TASK TO COMPLETE: Count how many lines of the data below contain the string "will"; the reply should be that number alone.

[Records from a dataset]
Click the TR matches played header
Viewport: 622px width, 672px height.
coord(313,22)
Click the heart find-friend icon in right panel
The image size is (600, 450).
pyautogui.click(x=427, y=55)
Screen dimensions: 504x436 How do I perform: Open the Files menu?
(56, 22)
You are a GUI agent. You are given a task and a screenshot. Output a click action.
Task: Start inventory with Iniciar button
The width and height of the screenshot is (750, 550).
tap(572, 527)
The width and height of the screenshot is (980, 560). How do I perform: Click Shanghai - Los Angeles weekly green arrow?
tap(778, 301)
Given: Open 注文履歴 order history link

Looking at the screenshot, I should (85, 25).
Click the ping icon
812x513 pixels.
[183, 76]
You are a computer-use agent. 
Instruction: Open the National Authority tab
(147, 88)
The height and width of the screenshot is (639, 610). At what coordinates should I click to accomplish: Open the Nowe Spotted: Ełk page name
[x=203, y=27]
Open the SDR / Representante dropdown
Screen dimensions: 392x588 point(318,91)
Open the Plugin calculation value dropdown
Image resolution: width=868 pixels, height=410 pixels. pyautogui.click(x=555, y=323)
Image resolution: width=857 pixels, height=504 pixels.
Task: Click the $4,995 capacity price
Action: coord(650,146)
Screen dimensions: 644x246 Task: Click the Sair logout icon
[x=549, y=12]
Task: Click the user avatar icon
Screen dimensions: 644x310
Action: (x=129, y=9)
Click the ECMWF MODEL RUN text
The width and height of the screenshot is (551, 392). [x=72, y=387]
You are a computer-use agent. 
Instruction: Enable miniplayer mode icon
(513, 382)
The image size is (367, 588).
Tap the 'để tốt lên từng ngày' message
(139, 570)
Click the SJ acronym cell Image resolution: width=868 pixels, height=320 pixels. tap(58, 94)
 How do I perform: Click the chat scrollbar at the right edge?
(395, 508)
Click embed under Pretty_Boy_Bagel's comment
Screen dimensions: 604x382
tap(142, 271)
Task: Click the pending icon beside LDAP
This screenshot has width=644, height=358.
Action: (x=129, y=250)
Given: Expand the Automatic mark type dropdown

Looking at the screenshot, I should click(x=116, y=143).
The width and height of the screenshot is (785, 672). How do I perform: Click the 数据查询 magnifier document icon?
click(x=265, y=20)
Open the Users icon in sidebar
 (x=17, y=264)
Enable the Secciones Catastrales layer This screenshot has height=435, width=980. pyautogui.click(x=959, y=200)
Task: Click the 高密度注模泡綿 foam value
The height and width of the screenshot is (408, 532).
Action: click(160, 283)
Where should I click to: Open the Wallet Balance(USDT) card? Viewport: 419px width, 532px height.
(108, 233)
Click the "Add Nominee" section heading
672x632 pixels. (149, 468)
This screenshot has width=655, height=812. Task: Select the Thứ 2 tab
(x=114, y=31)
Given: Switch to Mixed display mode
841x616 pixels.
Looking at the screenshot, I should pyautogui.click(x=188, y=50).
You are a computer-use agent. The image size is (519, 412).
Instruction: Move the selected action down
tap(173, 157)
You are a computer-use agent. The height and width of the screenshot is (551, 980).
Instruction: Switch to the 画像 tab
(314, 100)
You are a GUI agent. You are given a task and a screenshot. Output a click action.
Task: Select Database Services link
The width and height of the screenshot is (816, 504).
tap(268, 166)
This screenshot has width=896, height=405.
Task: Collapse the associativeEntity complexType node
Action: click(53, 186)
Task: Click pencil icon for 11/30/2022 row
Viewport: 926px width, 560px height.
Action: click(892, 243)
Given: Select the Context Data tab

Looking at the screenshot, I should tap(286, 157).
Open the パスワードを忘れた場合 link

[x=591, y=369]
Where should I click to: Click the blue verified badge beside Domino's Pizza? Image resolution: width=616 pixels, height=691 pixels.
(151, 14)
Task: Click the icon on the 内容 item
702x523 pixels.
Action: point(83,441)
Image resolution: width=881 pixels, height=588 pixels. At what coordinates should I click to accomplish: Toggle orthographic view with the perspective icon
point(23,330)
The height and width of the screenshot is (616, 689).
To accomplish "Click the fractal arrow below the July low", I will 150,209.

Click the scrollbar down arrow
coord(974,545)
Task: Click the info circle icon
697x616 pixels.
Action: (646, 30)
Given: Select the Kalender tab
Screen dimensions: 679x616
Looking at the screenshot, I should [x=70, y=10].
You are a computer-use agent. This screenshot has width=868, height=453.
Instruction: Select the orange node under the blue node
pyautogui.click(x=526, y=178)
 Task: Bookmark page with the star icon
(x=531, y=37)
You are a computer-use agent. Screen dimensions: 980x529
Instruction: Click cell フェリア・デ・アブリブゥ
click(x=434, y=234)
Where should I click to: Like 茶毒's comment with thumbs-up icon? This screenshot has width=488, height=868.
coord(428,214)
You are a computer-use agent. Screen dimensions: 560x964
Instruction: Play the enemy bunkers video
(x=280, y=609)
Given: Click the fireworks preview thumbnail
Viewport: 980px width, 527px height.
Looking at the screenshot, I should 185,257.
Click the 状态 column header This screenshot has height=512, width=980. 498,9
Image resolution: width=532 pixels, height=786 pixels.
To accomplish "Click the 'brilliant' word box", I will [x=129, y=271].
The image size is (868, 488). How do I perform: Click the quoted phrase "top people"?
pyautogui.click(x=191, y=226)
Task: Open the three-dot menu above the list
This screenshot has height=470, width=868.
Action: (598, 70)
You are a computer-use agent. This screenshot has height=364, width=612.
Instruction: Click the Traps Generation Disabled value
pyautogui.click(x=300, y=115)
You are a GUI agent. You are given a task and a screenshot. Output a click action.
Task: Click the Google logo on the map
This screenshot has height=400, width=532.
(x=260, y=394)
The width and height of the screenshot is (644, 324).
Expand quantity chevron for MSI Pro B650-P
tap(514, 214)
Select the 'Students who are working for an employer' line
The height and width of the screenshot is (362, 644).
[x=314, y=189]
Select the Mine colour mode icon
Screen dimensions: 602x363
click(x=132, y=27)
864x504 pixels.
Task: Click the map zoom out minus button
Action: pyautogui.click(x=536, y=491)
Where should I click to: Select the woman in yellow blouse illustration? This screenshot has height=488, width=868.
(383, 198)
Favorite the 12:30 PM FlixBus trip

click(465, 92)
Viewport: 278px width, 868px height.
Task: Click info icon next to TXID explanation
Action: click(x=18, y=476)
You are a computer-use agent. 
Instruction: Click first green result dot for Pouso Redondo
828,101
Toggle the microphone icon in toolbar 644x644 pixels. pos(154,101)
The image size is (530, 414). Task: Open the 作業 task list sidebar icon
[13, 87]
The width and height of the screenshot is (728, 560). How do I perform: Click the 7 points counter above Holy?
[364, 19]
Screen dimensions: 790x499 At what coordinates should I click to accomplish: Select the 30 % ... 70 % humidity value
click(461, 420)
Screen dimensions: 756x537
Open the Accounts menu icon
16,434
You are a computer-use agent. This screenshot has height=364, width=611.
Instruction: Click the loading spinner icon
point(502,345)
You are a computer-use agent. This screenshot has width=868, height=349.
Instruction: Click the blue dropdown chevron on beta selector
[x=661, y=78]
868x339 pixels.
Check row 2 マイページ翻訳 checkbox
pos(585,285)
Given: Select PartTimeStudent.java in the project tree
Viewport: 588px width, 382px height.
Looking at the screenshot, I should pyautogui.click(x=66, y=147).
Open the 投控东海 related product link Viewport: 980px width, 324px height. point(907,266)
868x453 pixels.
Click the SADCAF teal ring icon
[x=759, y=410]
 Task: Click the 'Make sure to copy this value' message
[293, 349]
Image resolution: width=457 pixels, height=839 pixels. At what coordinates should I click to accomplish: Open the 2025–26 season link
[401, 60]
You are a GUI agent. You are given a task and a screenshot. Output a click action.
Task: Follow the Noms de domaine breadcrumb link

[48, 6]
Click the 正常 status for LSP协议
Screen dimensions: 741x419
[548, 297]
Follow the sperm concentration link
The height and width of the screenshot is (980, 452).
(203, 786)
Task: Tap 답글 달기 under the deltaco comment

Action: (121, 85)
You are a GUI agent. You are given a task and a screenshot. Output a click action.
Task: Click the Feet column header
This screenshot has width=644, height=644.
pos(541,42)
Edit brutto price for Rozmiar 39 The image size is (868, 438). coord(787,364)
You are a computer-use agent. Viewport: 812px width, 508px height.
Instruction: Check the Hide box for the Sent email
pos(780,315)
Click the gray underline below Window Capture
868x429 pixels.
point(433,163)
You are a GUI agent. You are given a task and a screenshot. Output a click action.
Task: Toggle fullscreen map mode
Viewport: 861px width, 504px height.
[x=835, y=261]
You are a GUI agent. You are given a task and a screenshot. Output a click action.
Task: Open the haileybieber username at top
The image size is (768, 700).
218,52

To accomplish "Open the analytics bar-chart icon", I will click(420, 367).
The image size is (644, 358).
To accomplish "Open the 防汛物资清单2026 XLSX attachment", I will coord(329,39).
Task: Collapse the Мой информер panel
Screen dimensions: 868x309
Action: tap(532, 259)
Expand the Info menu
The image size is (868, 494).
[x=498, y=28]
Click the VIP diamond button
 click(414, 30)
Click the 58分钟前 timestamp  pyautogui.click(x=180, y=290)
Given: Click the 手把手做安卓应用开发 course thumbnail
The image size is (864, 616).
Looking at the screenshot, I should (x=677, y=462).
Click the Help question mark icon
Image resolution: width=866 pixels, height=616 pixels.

EXERCISE OUTPUT: 4